What is asked: Retype the data below from the line with "Department of Industrial" to the line with "Meet the Committee (120, 534)", including both of those lines, and leave out any pictures.
— begin —
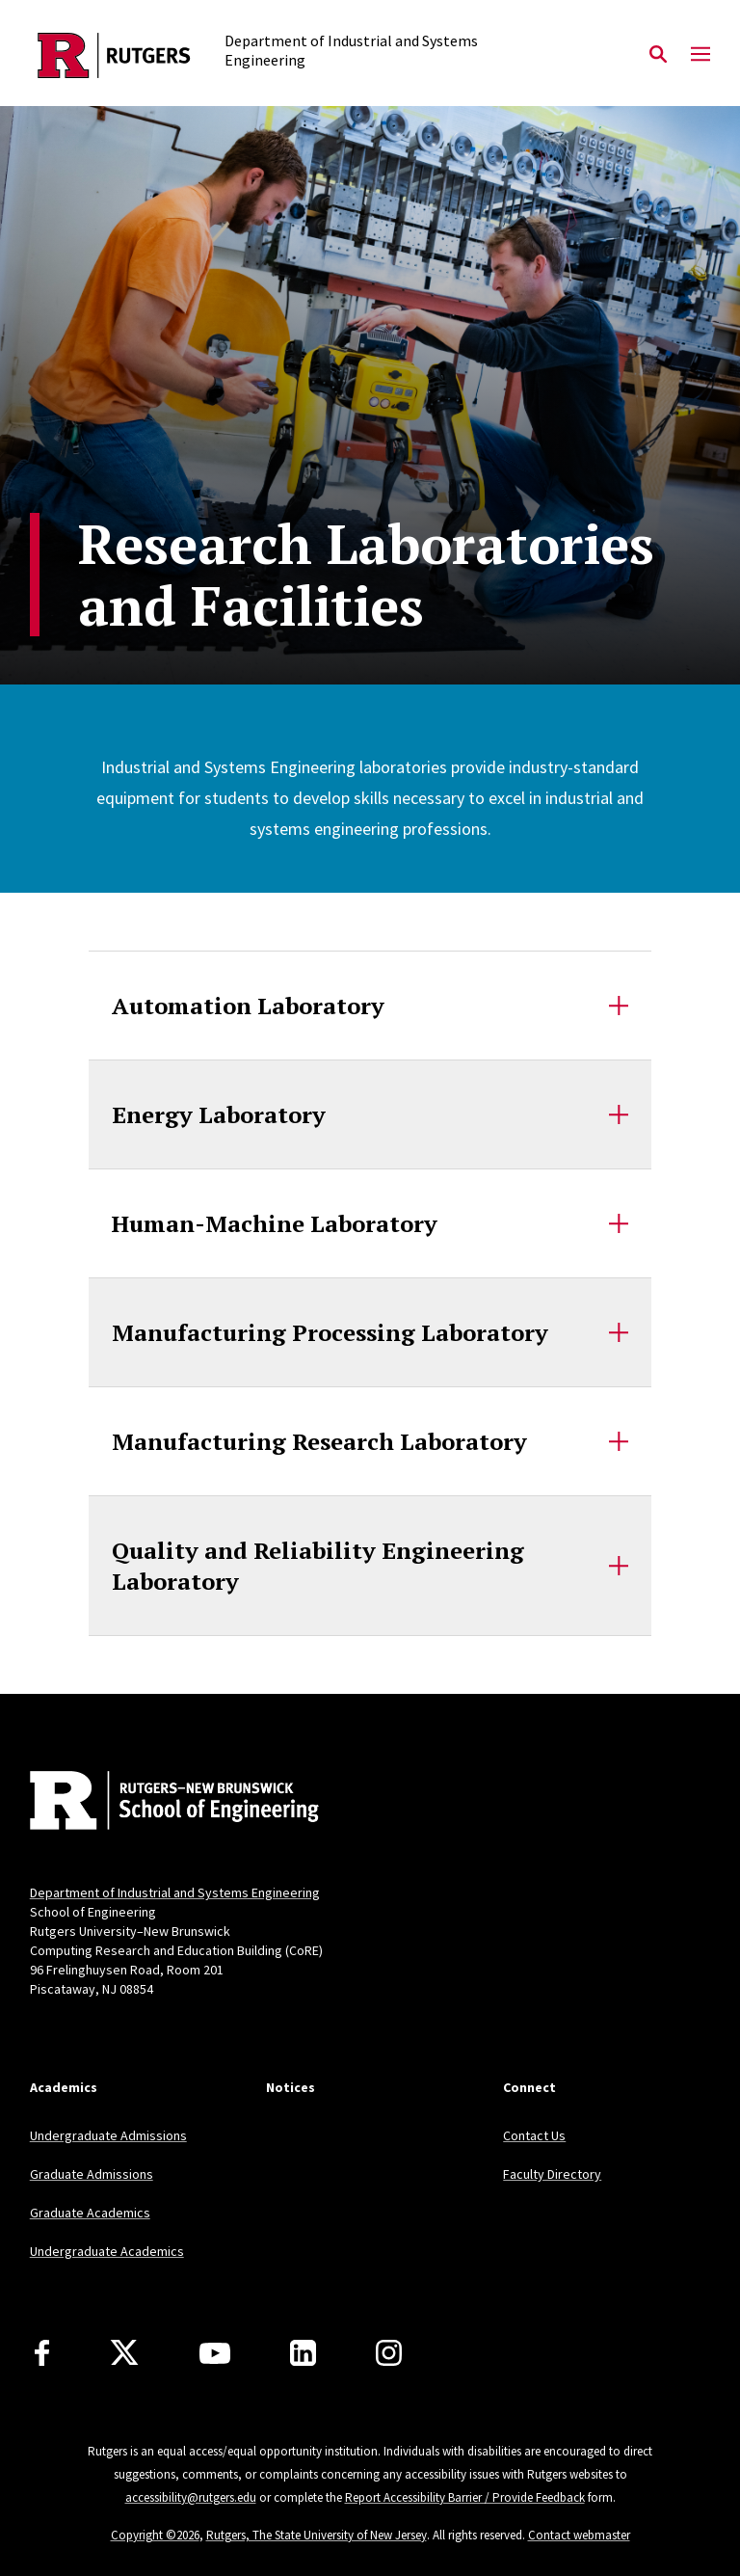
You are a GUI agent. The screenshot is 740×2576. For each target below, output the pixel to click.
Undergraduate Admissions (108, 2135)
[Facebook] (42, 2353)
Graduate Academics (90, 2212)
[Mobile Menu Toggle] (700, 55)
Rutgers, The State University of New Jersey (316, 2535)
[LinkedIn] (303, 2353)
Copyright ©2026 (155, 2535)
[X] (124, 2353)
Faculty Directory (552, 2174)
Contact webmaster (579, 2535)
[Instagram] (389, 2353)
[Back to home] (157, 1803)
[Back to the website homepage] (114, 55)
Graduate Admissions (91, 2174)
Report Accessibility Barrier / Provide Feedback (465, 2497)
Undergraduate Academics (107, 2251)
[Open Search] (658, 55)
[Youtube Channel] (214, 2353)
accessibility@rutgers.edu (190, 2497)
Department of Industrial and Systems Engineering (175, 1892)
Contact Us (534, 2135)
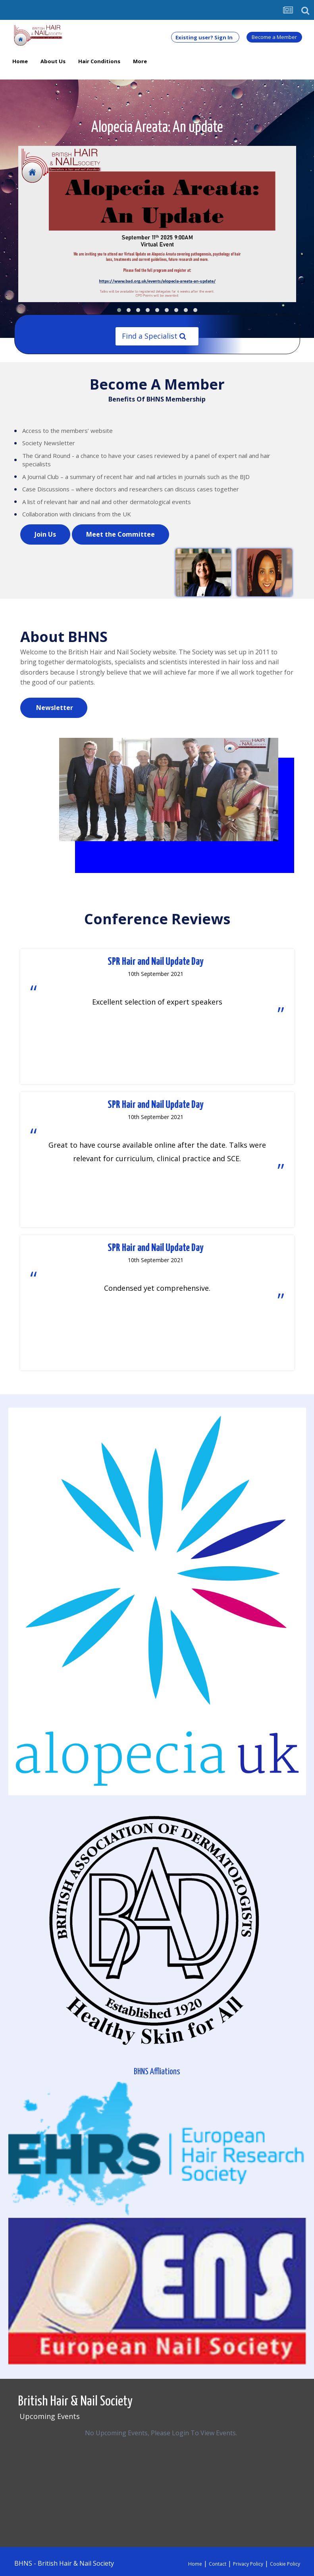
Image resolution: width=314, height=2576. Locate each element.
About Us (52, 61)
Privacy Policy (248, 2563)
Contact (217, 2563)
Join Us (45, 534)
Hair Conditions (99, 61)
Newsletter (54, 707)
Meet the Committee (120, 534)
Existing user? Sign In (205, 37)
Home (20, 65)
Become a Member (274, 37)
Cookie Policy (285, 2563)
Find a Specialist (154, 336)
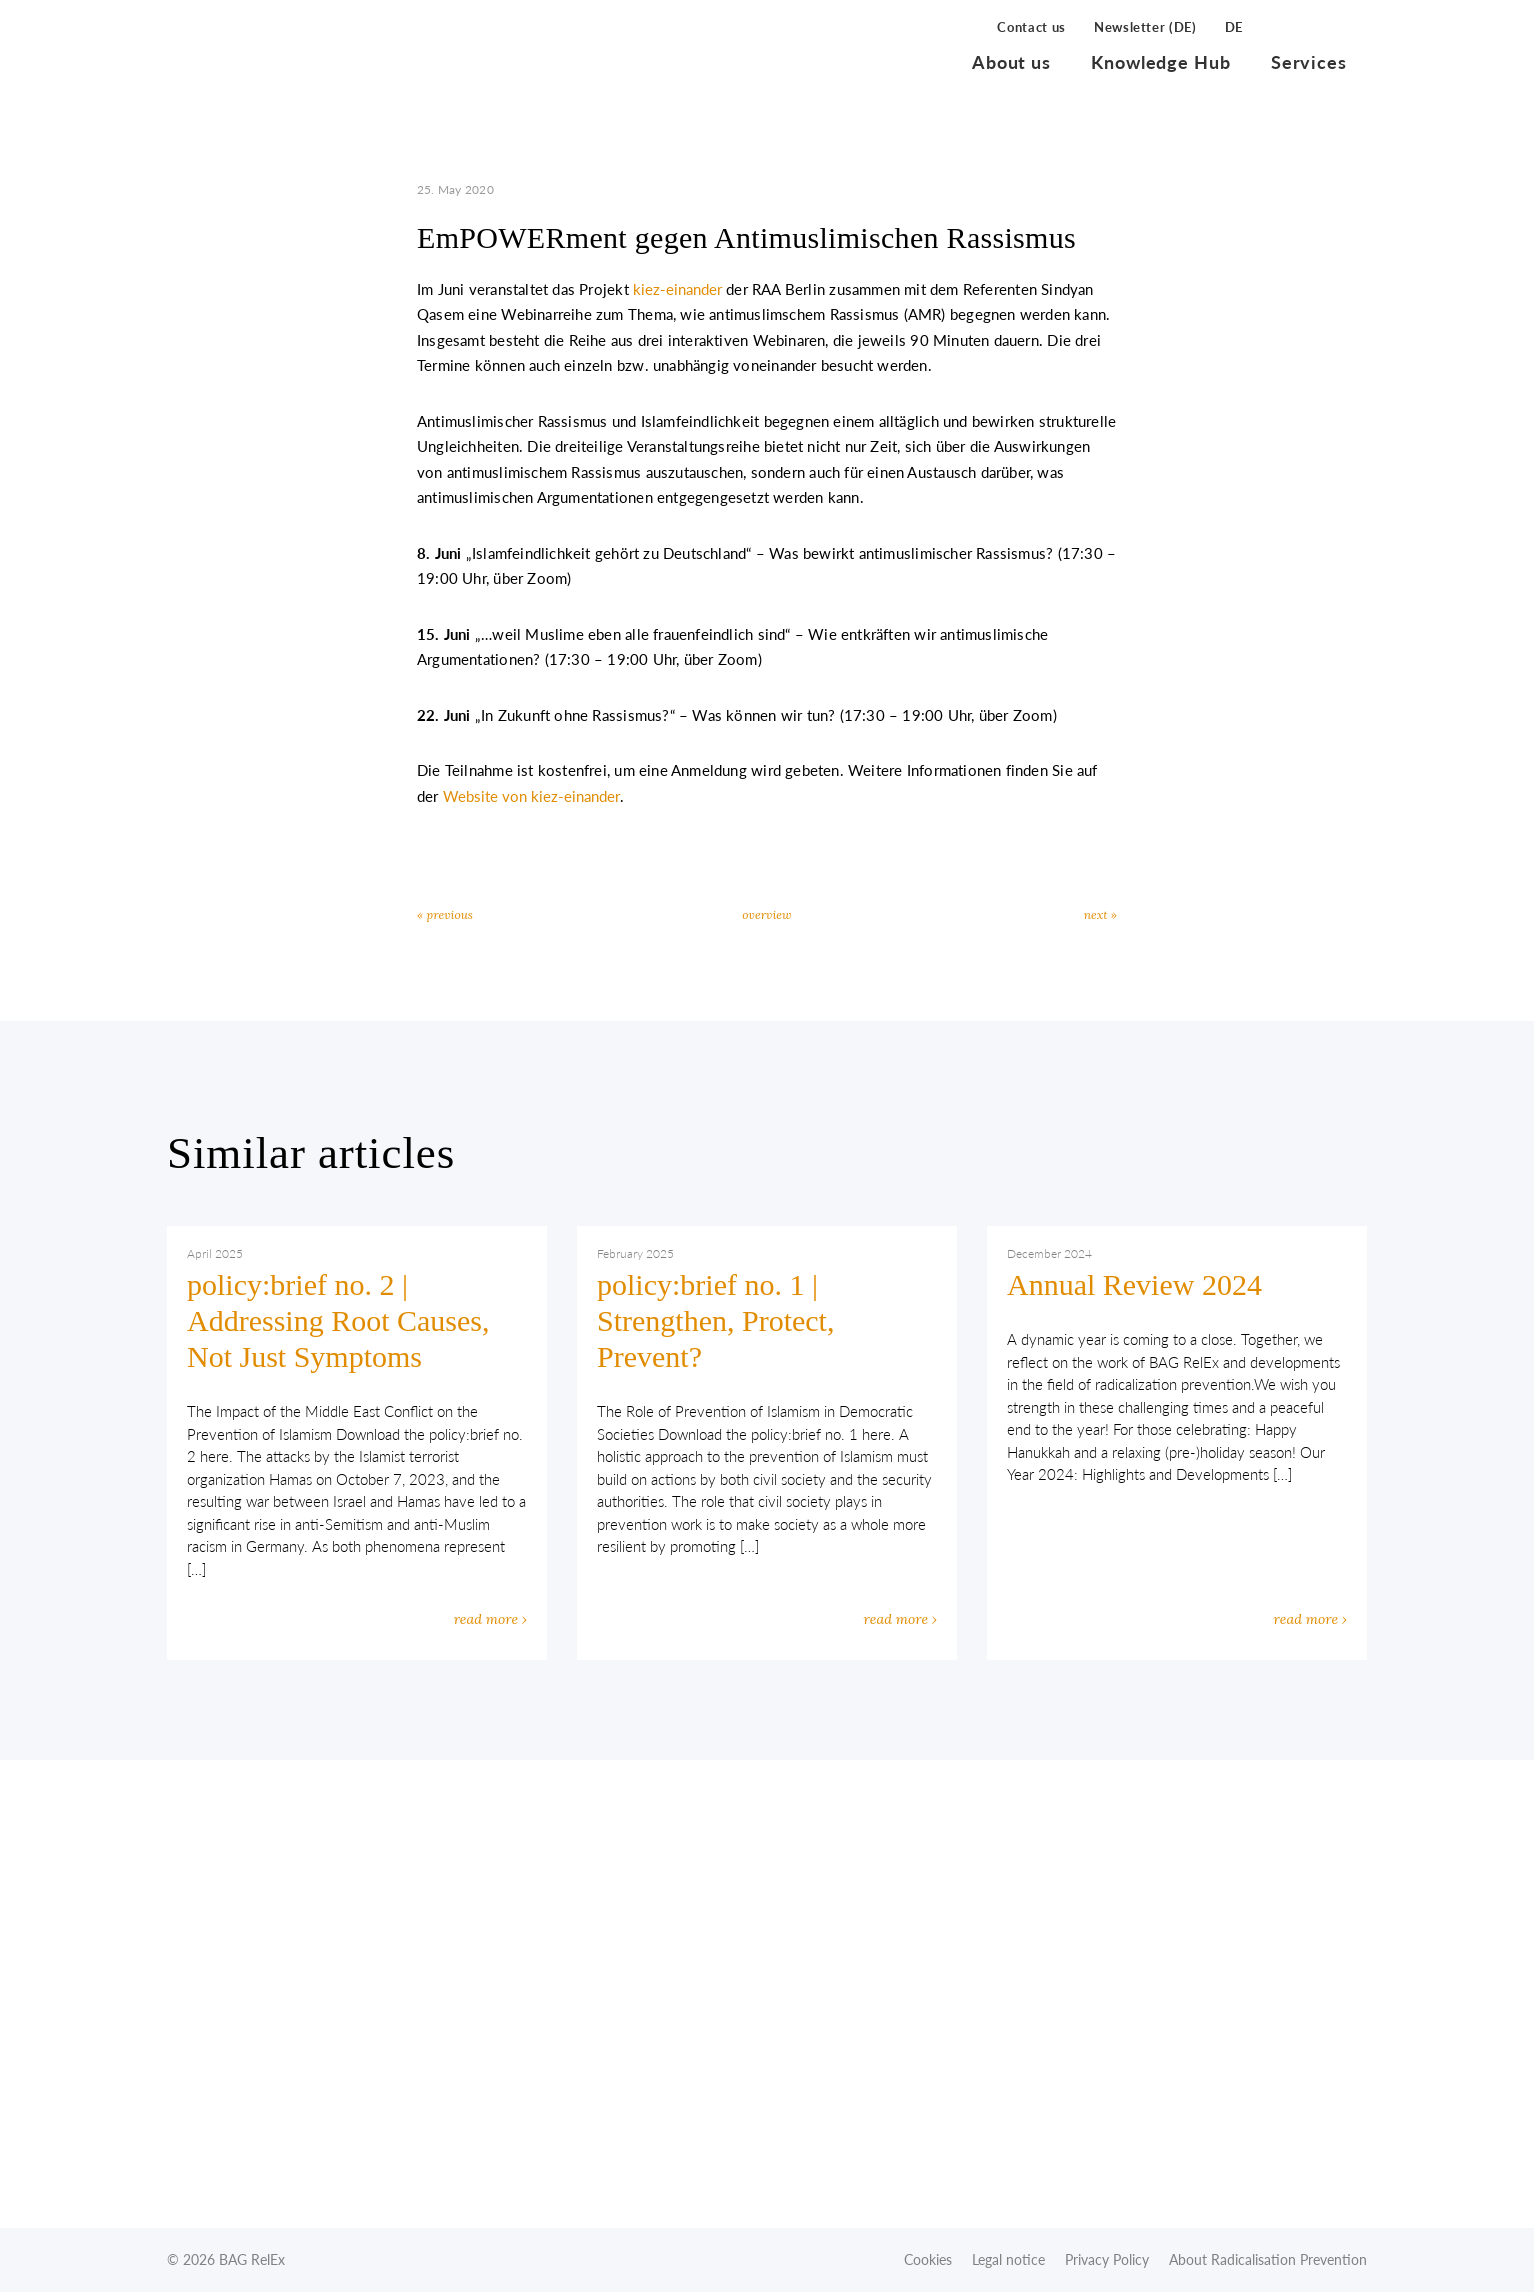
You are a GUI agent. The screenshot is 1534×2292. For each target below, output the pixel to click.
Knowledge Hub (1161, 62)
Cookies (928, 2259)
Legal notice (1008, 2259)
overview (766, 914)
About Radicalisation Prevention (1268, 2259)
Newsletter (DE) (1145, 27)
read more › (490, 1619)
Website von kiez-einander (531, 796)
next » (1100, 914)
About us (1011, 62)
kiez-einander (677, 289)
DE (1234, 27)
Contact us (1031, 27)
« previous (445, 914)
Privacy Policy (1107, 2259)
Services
— end —
Answer in full:
Department of Industrial and Systems Engineering (175, 1892)
Contact Us (534, 2135)
Image resolution: width=314, height=2576. Locate each element.
About Us (52, 61)
Privacy Policy (248, 2563)
Contact (217, 2563)
Join Us (45, 534)
Hair Conditions (99, 61)
Newsletter (54, 707)
Meet the Committee (120, 534)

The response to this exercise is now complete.